Breeding Demasoni Cichlids

Breeding of Demasoni cichlids are quite similar to breeding other genus fish. Mouthbrooders, polygamists, and matriarchal families are all characteristics of this fish. If you want to breed them, you need to set up a dedicated breeding tank to maximize the fry’s chances of survival.

When the male is ready to mate, he will change color to a deeper hue. He’ll also grow enraged at the presence of other males in the tank. He has the ability to bully a perceived competitor to death. He will also strike out at bottom dwellers in his search for a good mating site.

If you plan to breed them, don’t forget to include flat rocks in the tank that can be used as egg-laying sites. Often, spawning is triggered by a high-protein diet and frequent water changes. After locating a good mating location, the male will attempt to entice the probable female to it. The male will then shake and whirl around the female in order to court her. It will also bite and harass on this occasion. After that, the willing female would go to the egg-laying site and lay her eggs. Depending on the age and condition of the female, she may lay anywhere from 5 to 15 eggs.

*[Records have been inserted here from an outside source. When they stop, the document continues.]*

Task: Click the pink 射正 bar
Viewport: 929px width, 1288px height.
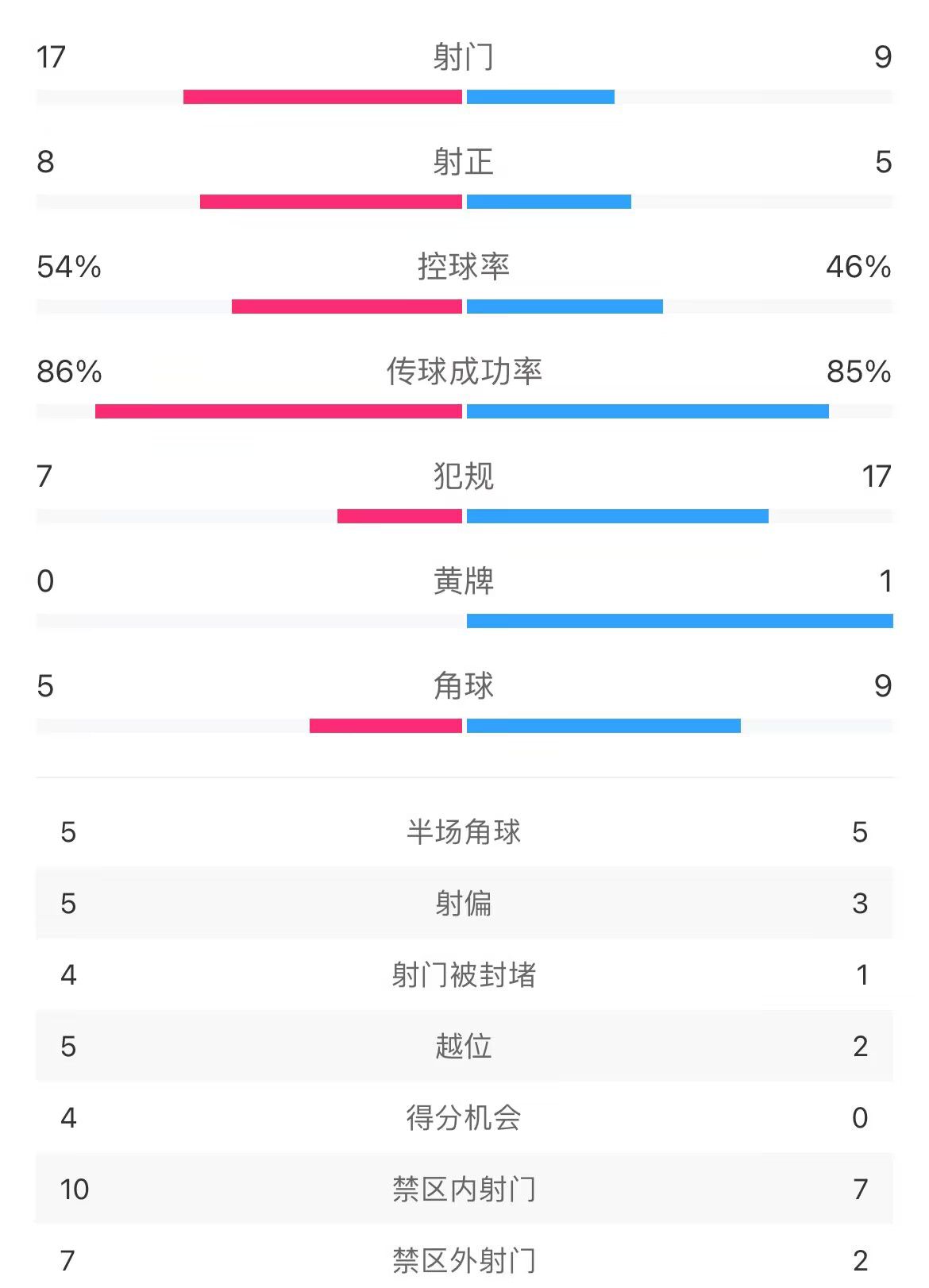Action: [330, 202]
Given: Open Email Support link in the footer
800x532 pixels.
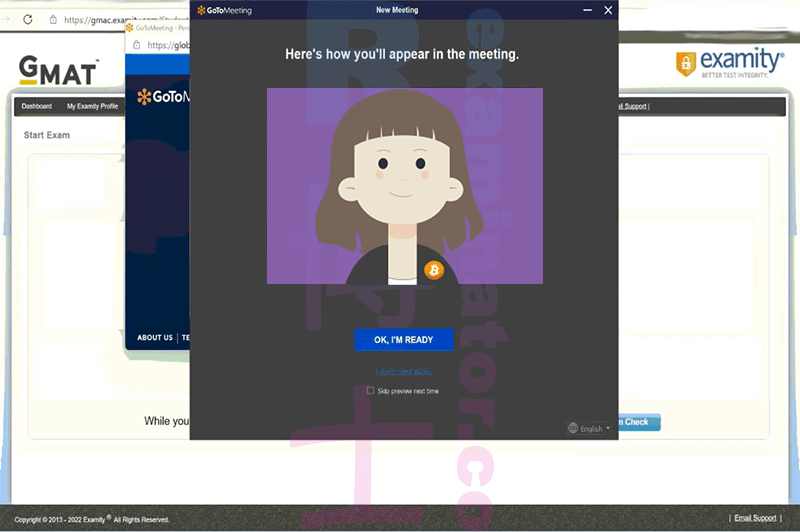Looking at the screenshot, I should point(755,518).
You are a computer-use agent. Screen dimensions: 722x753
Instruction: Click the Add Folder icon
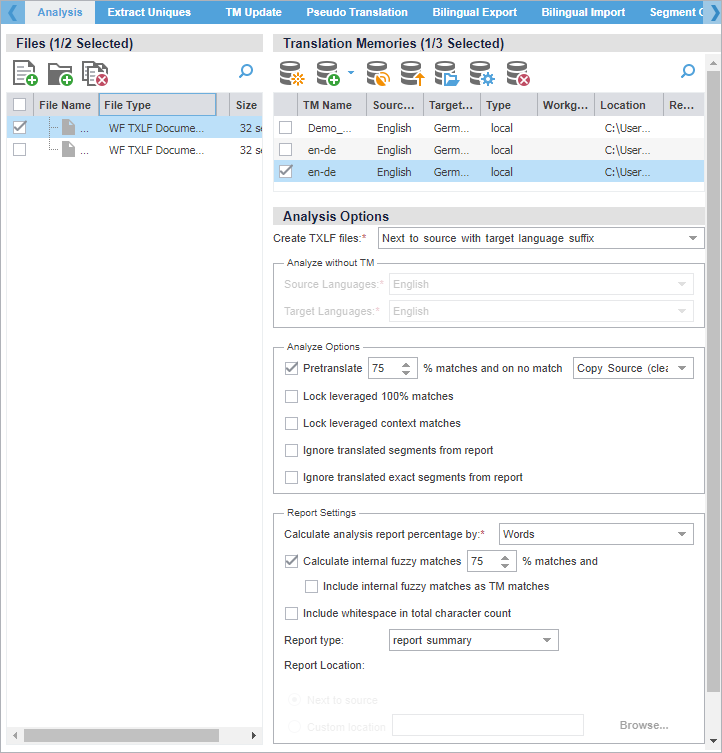(x=60, y=73)
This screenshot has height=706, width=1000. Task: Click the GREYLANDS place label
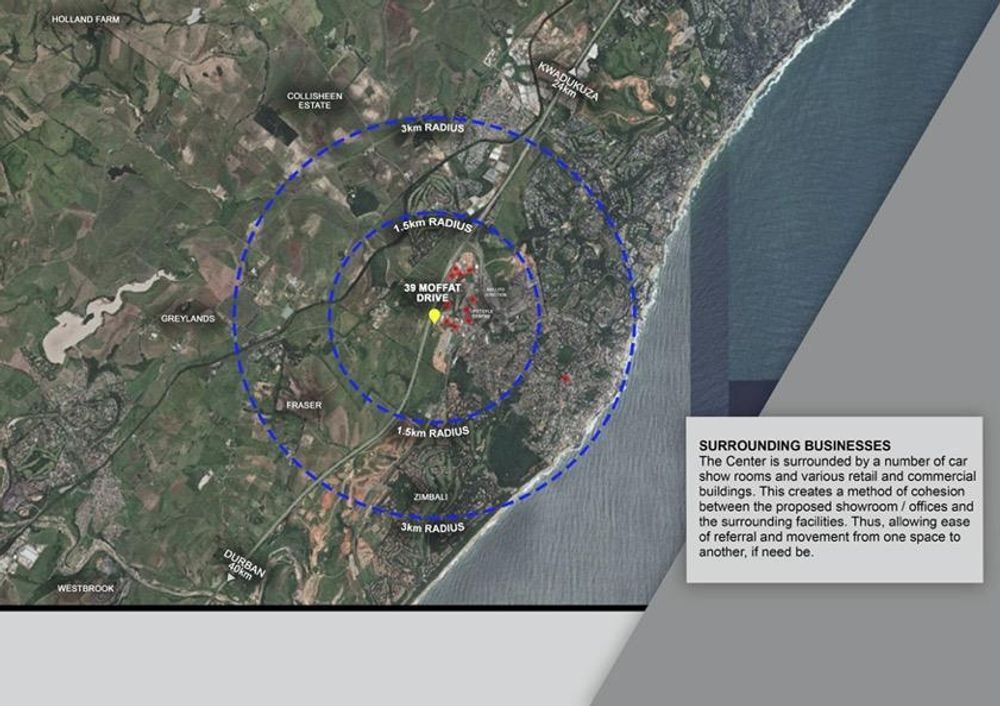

If you plan to breed them, don’t forget to include flat rocks in the tank that can be used as egg-laying sites. Often, spawning is triggered by a high-protein diet and frequent water changes. After locating a good mating location, the male will attempt to entice the probable female to it. The male will then shake and whirl around the female in order to court her. It will also bite and harass on this occasion. After that, the willing female would go to the egg-laying site and lay her eggs. Depending on the age and condition of the female, she may lay anywhere from 5 to 15 eggs.

Ensure you channel the utmost delicacy when transporting the nesting fish to the new tank. When agitated, these cichlids are prone to spit up their eggs early. It’s also a good idea to move the shrimp at the last minute. If the female cichlid is missing from the main tank for an extended period of time, she will abandon her habitat and move down the hierarchy pyramid.

Top Equipment For Demasoni Cichlids

Despite their tiny size, these fish require some attention and maintenance. The larger the tank, the easier it is to keep hostility in check. Similarly, the filtration and heater systems should be sound and durable. This is because they do not tolerate filthy water or unexpected temperature fluctuations well.

There are several types of equipment in the market available for your Demasoni Cichlids. These are our top picks:

JIH Aquarium Fish Tank Plastic Plants and Cave Rock Decorations


So that’s all we have to say about the Demasoni Cichlids. We’ve included the information you need to take care of these fearsome little fish. Their character is prominent, but the size is small. Even the tiniest fry may be aggressive. To prevent sad outcomes, you’ll need to get some things done right, such as a large aquarium and appropriate tankmates.